• **Written instruction**
Edit the records below so that every "At what coordinates should I click to accomplish" becomes "Which point should I click to accomplish", and leave everything else as it is.

— Begin Information supplied —

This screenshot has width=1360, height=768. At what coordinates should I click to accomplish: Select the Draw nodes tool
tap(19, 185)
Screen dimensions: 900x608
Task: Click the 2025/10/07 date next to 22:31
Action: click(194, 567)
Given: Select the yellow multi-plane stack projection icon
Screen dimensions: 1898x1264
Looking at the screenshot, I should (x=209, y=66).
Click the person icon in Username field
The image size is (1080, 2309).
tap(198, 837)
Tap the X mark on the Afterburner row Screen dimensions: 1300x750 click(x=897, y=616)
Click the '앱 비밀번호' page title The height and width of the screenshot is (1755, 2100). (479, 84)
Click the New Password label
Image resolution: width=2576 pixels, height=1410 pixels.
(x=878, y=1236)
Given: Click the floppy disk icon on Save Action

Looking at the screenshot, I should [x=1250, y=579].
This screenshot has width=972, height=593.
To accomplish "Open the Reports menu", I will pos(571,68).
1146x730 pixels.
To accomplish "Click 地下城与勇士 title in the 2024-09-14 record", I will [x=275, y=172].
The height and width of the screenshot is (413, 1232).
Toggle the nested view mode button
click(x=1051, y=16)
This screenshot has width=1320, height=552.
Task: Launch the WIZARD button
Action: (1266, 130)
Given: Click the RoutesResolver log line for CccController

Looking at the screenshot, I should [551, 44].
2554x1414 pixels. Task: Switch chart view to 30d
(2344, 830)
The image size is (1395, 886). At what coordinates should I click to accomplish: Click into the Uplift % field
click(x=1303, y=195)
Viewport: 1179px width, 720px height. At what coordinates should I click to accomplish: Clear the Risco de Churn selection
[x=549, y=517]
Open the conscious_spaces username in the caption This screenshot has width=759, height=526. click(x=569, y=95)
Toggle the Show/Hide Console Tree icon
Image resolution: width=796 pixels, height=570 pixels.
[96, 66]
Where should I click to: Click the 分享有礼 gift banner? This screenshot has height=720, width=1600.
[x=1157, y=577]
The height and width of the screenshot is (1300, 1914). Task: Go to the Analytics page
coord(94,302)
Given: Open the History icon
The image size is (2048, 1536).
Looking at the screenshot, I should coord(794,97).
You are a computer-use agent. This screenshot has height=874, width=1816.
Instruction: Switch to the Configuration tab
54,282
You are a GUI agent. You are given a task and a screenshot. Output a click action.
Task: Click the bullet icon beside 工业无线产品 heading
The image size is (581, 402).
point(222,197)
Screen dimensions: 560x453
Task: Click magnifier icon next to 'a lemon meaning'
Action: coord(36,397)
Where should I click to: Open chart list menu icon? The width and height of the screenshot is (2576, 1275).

— End Information supplied —

• **Finished exercise**
This screenshot has width=1360, height=768. Which point should I click to accomplish: Select the Draw nodes tool
tap(19, 185)
Screen dimensions: 900x608
Task: Click the 2025/10/07 date next to 22:31
Action: click(194, 567)
Given: Select the yellow multi-plane stack projection icon
Screen dimensions: 1898x1264
Looking at the screenshot, I should (x=209, y=66).
Click the person icon in Username field
The image size is (1080, 2309).
tap(198, 837)
Tap the X mark on the Afterburner row Screen dimensions: 1300x750 click(x=897, y=616)
Click the '앱 비밀번호' page title The height and width of the screenshot is (1755, 2100). (479, 84)
Click the New Password label
Image resolution: width=2576 pixels, height=1410 pixels.
(x=878, y=1236)
Given: Click the floppy disk icon on Save Action

Looking at the screenshot, I should [x=1250, y=579].
This screenshot has width=972, height=593.
To accomplish "Open the Reports menu", I will pos(571,68).
1146x730 pixels.
To accomplish "Click 地下城与勇士 title in the 2024-09-14 record", I will [x=275, y=172].
The height and width of the screenshot is (413, 1232).
Toggle the nested view mode button
click(x=1051, y=16)
This screenshot has width=1320, height=552.
Task: Launch the WIZARD button
Action: (1266, 130)
Given: Click the RoutesResolver log line for CccController

Looking at the screenshot, I should [551, 44].
2554x1414 pixels. Task: Switch chart view to 30d
(2344, 830)
The image size is (1395, 886). Which point should I click to accomplish: Click into the Uplift % field
click(x=1303, y=195)
Viewport: 1179px width, 720px height. Which point should I click to accomplish: Clear the Risco de Churn selection
[x=549, y=517]
Open the conscious_spaces username in the caption This screenshot has width=759, height=526. click(x=569, y=95)
Toggle the Show/Hide Console Tree icon
Image resolution: width=796 pixels, height=570 pixels.
[96, 66]
Where should I click to: Click the 分享有礼 gift banner? This screenshot has height=720, width=1600.
[x=1157, y=577]
The height and width of the screenshot is (1300, 1914). Task: Go to the Analytics page
coord(94,302)
Given: Open the History icon
The image size is (2048, 1536).
Looking at the screenshot, I should coord(794,97).
You are a computer-use agent. This screenshot has height=874, width=1816.
Instruction: Switch to the Configuration tab
54,282
You are a GUI agent. You are given a task and a screenshot. Output a click action.
Task: Click the bullet icon beside 工业无线产品 heading
The image size is (581, 402).
point(222,197)
Screen dimensions: 560x453
Task: Click magnifier icon next to 'a lemon meaning'
Action: coord(36,397)
Where should I click to: Open chart list menu icon? The width and height of the screenshot is (2576, 1275).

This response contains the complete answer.